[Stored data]
------------------------------------

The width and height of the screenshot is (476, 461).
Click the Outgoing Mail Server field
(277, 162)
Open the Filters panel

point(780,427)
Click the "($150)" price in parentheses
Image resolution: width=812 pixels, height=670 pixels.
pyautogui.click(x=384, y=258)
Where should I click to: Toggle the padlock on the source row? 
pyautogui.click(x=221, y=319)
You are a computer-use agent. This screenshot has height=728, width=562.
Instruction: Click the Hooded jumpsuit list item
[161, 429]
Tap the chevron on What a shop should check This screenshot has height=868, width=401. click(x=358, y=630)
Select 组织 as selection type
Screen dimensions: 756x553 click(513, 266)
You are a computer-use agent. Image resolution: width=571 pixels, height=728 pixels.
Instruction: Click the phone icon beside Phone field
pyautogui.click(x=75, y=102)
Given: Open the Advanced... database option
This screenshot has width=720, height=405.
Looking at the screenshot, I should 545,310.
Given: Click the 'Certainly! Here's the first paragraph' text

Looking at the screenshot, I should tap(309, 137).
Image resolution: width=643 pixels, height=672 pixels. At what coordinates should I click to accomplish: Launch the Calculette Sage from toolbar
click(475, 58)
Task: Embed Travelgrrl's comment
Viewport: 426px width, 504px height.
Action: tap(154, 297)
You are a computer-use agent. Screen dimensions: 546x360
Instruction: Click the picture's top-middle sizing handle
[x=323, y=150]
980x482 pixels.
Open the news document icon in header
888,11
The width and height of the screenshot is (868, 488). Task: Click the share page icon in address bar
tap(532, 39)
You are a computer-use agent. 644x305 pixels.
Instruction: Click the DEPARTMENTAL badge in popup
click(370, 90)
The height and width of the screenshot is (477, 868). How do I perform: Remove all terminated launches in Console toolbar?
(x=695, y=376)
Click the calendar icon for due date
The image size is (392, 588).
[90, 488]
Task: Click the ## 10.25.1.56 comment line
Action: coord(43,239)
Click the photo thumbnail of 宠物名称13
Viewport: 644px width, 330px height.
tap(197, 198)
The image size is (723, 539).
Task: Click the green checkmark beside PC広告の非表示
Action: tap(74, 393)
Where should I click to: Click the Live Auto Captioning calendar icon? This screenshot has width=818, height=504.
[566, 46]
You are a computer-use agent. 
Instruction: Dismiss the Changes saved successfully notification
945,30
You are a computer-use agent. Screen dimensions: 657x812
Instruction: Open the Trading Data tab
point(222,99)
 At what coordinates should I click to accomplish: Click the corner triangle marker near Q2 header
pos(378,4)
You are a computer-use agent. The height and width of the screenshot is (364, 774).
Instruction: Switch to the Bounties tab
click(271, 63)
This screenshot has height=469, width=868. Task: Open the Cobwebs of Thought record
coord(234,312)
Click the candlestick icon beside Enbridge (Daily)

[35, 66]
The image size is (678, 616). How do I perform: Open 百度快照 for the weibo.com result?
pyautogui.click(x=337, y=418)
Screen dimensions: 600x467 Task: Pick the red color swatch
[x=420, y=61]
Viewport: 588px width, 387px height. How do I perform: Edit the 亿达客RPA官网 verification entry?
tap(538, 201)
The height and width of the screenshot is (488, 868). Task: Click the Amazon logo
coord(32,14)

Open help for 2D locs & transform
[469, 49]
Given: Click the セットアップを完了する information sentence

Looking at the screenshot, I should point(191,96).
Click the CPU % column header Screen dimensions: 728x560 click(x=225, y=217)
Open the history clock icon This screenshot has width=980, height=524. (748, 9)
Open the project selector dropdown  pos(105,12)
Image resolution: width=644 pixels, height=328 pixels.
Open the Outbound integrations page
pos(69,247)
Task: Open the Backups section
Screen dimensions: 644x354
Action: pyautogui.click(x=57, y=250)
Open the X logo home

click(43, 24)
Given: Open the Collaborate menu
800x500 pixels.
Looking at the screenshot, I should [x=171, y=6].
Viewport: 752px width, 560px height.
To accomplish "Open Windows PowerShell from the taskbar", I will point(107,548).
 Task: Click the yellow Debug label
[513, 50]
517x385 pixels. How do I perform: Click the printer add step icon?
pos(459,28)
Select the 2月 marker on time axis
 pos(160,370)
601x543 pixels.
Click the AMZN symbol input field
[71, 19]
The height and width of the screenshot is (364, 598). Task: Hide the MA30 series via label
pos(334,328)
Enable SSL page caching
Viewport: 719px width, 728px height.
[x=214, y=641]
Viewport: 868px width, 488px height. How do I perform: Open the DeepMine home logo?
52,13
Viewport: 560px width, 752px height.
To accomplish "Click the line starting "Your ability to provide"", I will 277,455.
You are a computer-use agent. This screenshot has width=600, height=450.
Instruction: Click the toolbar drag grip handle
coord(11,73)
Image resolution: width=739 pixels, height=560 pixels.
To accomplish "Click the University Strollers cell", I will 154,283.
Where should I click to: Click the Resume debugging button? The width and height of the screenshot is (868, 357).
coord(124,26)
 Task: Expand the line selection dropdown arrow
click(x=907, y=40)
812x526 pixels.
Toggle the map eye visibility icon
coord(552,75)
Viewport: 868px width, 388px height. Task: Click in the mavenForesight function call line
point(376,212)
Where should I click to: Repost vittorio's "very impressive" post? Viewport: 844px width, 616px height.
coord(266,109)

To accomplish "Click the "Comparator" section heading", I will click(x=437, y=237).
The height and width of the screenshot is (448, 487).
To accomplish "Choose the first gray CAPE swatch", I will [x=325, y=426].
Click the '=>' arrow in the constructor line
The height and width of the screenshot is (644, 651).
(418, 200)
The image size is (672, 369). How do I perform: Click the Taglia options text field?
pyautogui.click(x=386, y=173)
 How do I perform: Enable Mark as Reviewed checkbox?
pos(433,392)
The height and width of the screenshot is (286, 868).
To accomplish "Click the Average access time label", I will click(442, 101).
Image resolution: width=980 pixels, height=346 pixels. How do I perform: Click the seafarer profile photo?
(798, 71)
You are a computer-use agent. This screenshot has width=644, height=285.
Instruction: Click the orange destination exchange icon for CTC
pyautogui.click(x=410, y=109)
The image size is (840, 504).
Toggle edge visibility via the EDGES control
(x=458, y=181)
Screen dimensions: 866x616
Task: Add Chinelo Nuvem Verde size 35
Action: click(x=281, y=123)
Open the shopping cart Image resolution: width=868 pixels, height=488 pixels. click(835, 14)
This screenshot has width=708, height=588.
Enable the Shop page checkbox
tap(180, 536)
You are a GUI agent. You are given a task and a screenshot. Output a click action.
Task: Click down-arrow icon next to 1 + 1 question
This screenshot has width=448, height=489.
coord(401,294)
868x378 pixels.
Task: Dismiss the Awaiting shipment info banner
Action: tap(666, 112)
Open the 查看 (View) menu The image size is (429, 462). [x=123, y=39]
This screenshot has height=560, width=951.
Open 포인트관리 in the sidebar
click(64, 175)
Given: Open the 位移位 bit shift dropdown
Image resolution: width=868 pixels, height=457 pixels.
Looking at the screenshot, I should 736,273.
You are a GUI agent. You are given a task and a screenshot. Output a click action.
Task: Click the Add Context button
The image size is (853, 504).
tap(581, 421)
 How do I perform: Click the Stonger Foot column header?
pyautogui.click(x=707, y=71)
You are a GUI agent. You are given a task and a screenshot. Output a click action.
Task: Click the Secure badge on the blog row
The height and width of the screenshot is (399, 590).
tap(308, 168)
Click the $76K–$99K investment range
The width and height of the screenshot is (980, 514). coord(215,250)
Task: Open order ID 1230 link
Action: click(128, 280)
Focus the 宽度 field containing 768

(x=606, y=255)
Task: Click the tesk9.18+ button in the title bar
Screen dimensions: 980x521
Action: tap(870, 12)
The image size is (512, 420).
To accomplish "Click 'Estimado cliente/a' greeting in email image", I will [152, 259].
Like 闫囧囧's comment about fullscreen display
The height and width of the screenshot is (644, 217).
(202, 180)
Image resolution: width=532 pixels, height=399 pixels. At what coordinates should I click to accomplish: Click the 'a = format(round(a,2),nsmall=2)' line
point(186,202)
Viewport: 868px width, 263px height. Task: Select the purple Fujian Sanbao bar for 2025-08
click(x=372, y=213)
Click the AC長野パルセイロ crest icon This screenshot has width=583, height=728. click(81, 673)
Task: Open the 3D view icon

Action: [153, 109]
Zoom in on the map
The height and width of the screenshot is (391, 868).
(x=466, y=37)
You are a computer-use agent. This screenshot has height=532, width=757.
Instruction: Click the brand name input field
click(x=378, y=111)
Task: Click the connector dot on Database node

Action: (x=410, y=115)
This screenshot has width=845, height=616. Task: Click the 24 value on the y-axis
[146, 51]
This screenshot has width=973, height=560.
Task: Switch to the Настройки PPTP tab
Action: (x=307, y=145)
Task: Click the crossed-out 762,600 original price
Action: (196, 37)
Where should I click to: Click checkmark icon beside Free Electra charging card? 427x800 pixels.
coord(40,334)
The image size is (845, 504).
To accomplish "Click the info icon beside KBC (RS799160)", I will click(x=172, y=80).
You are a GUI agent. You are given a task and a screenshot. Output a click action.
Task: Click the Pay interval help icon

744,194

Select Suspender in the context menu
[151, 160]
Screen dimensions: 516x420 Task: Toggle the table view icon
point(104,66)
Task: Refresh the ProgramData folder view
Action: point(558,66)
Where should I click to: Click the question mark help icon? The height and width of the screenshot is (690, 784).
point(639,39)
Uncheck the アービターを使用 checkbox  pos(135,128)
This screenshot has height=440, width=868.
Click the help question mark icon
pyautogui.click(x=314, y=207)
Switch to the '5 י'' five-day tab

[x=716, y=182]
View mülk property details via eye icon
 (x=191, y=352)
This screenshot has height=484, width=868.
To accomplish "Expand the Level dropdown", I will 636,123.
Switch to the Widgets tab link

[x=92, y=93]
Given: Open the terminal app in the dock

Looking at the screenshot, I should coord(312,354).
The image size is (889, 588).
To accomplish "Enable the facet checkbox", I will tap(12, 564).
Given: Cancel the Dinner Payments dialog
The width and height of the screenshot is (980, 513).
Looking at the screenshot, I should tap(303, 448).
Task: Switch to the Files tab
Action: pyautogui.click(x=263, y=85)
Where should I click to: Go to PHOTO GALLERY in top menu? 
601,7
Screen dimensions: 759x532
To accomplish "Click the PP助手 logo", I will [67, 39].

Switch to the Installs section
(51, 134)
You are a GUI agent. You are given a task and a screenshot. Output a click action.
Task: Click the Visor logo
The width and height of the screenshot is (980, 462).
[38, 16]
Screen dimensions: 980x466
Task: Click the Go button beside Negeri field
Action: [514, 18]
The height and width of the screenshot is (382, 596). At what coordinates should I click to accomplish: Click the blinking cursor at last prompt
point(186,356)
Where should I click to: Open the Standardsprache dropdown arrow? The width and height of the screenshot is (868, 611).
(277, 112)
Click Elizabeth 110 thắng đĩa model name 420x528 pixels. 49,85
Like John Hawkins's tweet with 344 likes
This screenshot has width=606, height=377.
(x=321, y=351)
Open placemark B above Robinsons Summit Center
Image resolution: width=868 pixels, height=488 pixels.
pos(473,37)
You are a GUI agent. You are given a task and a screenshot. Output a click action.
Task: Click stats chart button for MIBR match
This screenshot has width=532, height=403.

------------------------------------

**What is being asked:** The records are given above. Copy each line in them that holds "computer".

**Task solution:**
You are a computer-use agent. This screenshot has height=728, width=562.
You are a computer-use agent. Image resolution: width=571 pixels, height=728 pixels.
You are a computer-use agent. Screen dimensions: 546x360
You are a computer-use agent. 644x305 pixels.
You are a computer-use agent. 
You are a computer-use agent. Screen dimensions: 657x812
You are a computer-use agent. The height and width of the screenshot is (364, 774).
You are a computer-use agent. This screenshot has width=600, height=450.
You are a computer-use agent. This screenshot has width=644, height=285.
You are a computer-use agent. This screenshot has height=532, width=757.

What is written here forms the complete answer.